Friday we had our latest graduation. Forty six new journalists were fired off to the field and fleet, ready to start their careers.

Apart from the royal FUBAR of the actual ceremony, on which I’ve been forbidden to blog, afterward there was enough small talk and well-wishes to make the remainder of the day as amicable as we had originally planned.

One of my students came up, thanked me for not being a total bastard and asked, “When do you pick up your new class?”

“Two weeks,” I said.

“Wow, how do you do it? How do you keep teaching the same thing over and over?”

“New class. New people. New experience.”

“Seems like it would get boring.”

I shrugged.

Boring? Naw. Every day is new. Every day is unique. Honestly, there will never be another evening like this one—not ever another breeze, or another rain like this one. The clouds will never align and sparkle in the fading day light as they are now, nor will ever there be that hue of green or purple or red in that pattern across the sky in the history of man.

It’s the same with work. It’s the same with most matters in our lives. Every day is new. Every conversation is a completely new experience. Every talk is a chance to learn something about someone and thus increase awareness about those we love.

Part of it all is the will to find enjoyment in things. For as insurmountable of a task as it might seem to be, honestly, a lot of it is in simple will. I will myself to enjoy things. I will myself to find happiness in smiles and the in betweens. Sure I have a mountain of things that keep me busy, but ultimately, I can choose to dread the day or find satisfaction in my work.

I’m not talking about going hippy and hugging every blasted thing around, but there comes a moment where you or I can choose to get up on the board and ride the wave. It’s a joining with life, rather than trying to redirect it.

I know so many people who spend so much time decrying every moment they’ve lived. Such-n-such didn’t work out, who-n-who turned out to be a prick. There’s a healthy time to reflect and learn, but the world is full of a million reasons to stay miserable and never get up out of bed. In my corner of the universe, I can choose to complain at the drudgery of everything, or I can adapt to a new perspective that sees the beauty in nearly everything.

I know, still hippy-ish, right?

Okay, look at a kid. A kid can experience the same story, read a thousand times, and scream with glee each and every time. A child can hold on to the wonder of life. A child can kick her legs and enjoy the breeze on the swing, then kick her legs for an hour more and love each time. Again! Again! Again!

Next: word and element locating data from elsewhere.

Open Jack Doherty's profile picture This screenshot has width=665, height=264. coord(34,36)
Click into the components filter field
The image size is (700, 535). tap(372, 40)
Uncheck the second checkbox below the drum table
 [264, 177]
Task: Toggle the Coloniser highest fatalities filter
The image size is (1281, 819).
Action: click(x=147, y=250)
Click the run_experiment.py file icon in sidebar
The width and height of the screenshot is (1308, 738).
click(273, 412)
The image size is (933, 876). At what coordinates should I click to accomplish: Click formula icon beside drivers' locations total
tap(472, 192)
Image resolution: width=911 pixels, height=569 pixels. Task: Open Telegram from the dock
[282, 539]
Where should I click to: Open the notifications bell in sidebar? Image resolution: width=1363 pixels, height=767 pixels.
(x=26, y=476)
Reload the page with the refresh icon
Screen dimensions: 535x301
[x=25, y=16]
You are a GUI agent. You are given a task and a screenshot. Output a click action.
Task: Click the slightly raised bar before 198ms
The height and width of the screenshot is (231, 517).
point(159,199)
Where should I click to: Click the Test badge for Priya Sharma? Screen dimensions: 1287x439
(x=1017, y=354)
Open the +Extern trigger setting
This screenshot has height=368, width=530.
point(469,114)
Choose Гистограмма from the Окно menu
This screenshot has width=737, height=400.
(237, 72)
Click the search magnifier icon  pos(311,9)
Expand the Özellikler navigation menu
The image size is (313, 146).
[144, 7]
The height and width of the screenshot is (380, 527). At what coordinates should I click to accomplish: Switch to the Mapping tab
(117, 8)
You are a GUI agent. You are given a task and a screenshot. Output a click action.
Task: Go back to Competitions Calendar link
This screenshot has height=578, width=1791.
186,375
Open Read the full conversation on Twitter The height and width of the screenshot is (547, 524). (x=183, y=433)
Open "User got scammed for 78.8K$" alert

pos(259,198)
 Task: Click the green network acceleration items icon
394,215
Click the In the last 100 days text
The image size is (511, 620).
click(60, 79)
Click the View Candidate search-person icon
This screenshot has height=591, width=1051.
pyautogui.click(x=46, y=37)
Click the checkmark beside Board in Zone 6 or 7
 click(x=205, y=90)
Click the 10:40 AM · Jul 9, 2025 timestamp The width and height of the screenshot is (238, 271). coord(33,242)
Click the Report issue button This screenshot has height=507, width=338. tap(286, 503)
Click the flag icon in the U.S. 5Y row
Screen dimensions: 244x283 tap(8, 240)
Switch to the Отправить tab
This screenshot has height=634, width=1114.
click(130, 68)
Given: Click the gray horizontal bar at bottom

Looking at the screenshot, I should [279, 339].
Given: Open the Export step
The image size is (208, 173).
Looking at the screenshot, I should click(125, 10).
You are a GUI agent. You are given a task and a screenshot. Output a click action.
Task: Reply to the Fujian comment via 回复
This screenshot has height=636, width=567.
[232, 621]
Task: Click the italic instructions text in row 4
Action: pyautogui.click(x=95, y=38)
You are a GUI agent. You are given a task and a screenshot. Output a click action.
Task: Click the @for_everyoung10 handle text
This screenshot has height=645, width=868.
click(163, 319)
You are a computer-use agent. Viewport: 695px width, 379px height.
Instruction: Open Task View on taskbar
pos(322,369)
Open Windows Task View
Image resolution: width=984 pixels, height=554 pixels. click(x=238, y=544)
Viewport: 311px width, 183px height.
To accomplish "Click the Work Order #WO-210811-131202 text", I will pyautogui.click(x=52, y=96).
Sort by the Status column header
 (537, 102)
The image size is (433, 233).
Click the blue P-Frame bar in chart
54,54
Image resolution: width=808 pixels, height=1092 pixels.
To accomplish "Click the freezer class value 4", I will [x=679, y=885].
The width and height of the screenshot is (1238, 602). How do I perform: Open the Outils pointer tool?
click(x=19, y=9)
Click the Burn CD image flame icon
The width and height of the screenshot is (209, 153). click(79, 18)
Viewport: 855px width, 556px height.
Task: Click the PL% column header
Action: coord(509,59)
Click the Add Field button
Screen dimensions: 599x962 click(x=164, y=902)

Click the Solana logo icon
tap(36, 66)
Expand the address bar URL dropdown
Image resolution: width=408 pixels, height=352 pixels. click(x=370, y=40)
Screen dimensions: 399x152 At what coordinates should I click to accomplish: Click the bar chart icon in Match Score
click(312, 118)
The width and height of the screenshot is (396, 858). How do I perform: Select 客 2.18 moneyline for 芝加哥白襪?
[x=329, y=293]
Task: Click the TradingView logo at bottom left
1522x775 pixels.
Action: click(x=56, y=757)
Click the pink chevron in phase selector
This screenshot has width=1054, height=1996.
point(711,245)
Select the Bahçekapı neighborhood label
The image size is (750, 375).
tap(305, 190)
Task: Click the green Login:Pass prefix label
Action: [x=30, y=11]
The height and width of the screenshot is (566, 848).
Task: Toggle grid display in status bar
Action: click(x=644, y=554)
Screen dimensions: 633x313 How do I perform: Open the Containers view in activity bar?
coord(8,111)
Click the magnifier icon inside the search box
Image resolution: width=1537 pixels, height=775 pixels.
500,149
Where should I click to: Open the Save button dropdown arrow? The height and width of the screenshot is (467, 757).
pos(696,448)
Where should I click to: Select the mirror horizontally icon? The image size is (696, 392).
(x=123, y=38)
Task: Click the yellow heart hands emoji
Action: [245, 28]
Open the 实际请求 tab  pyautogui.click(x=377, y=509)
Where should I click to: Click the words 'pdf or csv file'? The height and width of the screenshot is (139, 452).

But as we grow up, we forget. We forget how to hold on to happiness. We’re worn down from reality. We abandon happiness for realism. We convince ourselves that there is nothing to smile about, only the doldrums of the never ending cycle of life.

Meh.

Some say that the universe is a cold and dead machine, spinning and gyrating with predictable forces and mechanisms that force the same pattern. The sun rises; the sun sets. Surely, some say, God does not exist, because, otherwise, why the boring pattern?

Ah, but what if God has never given up his child-likeness? What if he sees the magic of a sunrise and yells “Again!” each and every day? Is it such a crime to value the beauty of every day?

So, two weeks, new class. I’m stoked.